What you have to do >>
A word-for-word copy of the entries is the only acceptable reply.

Stored data:
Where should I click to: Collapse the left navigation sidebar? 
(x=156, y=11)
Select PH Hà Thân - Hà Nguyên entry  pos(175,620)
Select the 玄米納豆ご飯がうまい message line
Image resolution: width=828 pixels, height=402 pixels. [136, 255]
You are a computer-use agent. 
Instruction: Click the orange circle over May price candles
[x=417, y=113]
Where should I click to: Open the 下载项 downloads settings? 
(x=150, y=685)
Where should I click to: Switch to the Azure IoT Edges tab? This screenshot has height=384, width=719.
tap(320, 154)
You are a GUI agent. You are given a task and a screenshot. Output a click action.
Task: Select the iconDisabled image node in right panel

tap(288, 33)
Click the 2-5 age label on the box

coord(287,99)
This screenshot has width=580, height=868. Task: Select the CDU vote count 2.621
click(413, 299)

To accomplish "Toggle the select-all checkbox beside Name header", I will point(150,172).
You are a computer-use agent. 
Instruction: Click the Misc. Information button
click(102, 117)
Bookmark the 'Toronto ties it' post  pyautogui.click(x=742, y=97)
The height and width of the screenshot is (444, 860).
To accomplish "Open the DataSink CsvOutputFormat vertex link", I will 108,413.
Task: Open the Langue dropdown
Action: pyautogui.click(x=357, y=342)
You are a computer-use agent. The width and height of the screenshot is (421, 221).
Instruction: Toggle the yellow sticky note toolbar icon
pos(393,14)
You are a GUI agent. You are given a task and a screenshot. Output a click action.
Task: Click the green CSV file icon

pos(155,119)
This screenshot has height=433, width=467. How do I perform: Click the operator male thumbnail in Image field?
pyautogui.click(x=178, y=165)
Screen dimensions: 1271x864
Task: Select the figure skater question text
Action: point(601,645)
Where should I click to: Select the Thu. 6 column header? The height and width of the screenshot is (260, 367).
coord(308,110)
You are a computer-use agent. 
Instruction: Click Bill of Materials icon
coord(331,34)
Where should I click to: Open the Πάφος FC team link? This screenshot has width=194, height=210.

Reply to the exercise >>
Where should I click to: Collapse the left navigation sidebar? 
(x=156, y=11)
Select PH Hà Thân - Hà Nguyên entry  pos(175,620)
Select the 玄米納豆ご飯がうまい message line
Image resolution: width=828 pixels, height=402 pixels. [136, 255]
You are a computer-use agent. 
Instruction: Click the orange circle over May price candles
[x=417, y=113]
Where should I click to: Open the 下载项 downloads settings? 
(x=150, y=685)
Where should I click to: Switch to the Azure IoT Edges tab? This screenshot has height=384, width=719.
tap(320, 154)
You are a GUI agent. You are given a task and a screenshot. Output a click action.
Task: Select the iconDisabled image node in right panel

tap(288, 33)
Click the 2-5 age label on the box

coord(287,99)
This screenshot has width=580, height=868. Task: Select the CDU vote count 2.621
click(413, 299)

To accomplish "Toggle the select-all checkbox beside Name header", I will point(150,172).
You are a computer-use agent. 
Instruction: Click the Misc. Information button
click(102, 117)
Bookmark the 'Toronto ties it' post  pyautogui.click(x=742, y=97)
The height and width of the screenshot is (444, 860).
To accomplish "Open the DataSink CsvOutputFormat vertex link", I will 108,413.
Task: Open the Langue dropdown
Action: pyautogui.click(x=357, y=342)
You are a computer-use agent. The width and height of the screenshot is (421, 221).
Instruction: Toggle the yellow sticky note toolbar icon
pos(393,14)
You are a GUI agent. You are given a task and a screenshot. Output a click action.
Task: Click the green CSV file icon

pos(155,119)
This screenshot has height=433, width=467. How do I perform: Click the operator male thumbnail in Image field?
pyautogui.click(x=178, y=165)
Screen dimensions: 1271x864
Task: Select the figure skater question text
Action: point(601,645)
Where should I click to: Select the Thu. 6 column header? The height and width of the screenshot is (260, 367).
coord(308,110)
You are a computer-use agent. 
Instruction: Click Bill of Materials icon
coord(331,34)
Where should I click to: Open the Πάφος FC team link? This screenshot has width=194, height=210.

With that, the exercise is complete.